Sector developments and company hires
RFI issued on sustainable housing
The FHFA is requiring Fannie Mae and Freddie Mac to submit Equitable Housing Finance Plans by end-2021, with the plans to be updated annually. The plans will identify and address barriers to sustainable housing opportunities, including the GSEs’ goals and action plans to advance equity in housing finance for the next three years. The FHFA also will require the enterprises to submit annual progress reports on the actions undertaken during the prior year to implement their plans.
Under a recently signed MOU between the FHFA and HUD regarding fair housing and fair lending coordination, HUD provided insight and expertise regarding this equitable housing finance initiative. Additionally, the FHFA has issued a request for input that seeks public comments until 25 October, to aid the enterprises in preparing their first plans and to aid the FHFA in overseeing the plans.
In other news…
CMBS delinquencies drop
The US CMBS delinquency rate fell 26bp to 3.33% in August from 3.59% in July, representing the largest monthly decline since the onset of the pandemic, according to Fitch. The agency credits the improvement to continued strong resolution volume, fewer new delinquencies and robust new issuance.

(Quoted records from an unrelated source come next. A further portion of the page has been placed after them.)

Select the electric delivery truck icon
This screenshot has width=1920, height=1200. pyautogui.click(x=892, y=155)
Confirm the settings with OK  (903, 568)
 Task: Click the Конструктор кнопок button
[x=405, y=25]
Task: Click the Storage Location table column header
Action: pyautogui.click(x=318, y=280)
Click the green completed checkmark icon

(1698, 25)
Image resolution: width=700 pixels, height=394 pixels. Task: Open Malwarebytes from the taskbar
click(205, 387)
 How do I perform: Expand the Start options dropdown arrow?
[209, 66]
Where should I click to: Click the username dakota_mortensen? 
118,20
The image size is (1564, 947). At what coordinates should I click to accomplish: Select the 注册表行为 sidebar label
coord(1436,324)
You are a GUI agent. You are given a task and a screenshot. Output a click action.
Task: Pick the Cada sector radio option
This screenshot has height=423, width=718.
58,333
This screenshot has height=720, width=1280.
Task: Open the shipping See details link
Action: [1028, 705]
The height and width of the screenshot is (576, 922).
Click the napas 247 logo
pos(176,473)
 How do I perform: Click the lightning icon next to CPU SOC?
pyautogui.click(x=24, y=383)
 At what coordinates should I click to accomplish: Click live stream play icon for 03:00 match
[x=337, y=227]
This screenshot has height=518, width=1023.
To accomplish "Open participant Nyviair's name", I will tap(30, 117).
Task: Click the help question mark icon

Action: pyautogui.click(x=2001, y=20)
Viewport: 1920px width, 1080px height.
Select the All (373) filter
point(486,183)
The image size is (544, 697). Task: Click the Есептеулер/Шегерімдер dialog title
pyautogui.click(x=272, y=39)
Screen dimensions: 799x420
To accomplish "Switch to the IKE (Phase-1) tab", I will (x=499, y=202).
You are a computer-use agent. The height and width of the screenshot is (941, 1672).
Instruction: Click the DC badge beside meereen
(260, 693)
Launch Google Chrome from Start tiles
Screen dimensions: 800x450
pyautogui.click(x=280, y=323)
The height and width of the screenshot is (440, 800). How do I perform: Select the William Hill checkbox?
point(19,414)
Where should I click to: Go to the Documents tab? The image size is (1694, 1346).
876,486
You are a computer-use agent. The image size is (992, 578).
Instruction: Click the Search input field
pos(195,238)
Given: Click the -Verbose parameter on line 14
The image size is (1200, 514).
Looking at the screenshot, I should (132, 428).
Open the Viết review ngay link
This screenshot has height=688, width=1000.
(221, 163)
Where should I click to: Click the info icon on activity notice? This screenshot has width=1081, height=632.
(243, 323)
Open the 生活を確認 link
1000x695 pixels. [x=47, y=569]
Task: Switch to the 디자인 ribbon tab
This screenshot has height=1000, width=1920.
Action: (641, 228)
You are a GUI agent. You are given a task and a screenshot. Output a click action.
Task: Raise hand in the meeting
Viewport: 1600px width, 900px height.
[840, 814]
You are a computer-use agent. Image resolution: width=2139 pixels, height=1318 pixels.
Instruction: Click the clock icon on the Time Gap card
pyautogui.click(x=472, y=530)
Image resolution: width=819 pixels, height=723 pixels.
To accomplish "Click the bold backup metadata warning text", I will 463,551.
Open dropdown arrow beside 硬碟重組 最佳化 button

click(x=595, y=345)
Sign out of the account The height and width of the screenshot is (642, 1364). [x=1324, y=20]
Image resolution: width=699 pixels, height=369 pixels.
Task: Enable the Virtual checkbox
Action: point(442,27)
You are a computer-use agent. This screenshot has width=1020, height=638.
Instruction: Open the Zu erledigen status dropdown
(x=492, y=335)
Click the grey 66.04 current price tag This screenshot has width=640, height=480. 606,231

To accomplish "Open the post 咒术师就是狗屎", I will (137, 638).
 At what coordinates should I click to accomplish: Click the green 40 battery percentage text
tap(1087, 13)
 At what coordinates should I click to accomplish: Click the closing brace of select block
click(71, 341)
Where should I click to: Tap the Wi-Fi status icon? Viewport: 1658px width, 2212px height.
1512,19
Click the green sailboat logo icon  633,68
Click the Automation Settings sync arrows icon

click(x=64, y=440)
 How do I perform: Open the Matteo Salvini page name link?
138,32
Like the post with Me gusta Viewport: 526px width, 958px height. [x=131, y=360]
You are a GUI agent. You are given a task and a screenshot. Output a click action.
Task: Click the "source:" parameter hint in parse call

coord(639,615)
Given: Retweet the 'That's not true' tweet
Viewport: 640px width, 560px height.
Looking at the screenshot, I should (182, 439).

Resolutions totaled US$1.6bn in August, compared with US$1.7bn in July. These were mostly hotel (totalling US$490m) and retail loans (US$820m), including six regional malls (US$498m) - two of which were disposed of - and the US$132m PECO Portfolio (securitised in LBUBS 2007-C6) that was resolved with a 100% loss.
Meanwhile, new delinquencies were US$610m in August - the lowest monthly volume since April 2020 - down from US$853m in July. The roll rate of 30 to 60 days delinquent was only 8% from July to August, down from 35% from June to July. Finally, 30-day delinquencies fell to US$1.9bn from US$2.5bn.
Civil money penalty issued
The OCC has assessed a US$250m civil money penalty against Wells Fargo, based on the bank’s unsafe or unsound practices related to deficiencies in its home lending loss mitigation programme and violations of the 2018 Compliance Consent Order. The OCC also issued a Cease and Desist Order against the bank, based on its failure to establish an effective home lending loss mitigation programme.
The order requires the bank to take broad and comprehensive corrective actions to improve the execution, risk management and oversight of its loss mitigation programme. The order restricts Wells Fargo, while the order is effective, from acquiring certain third-party residential mortgage servicing and requires the bank to ensure that borrowers are not transferred out of its loan servicing portfolio until remediation is provided - except as required by an investor pursuant to a contractual right.
The OCC penalty will be paid to the US Treasury.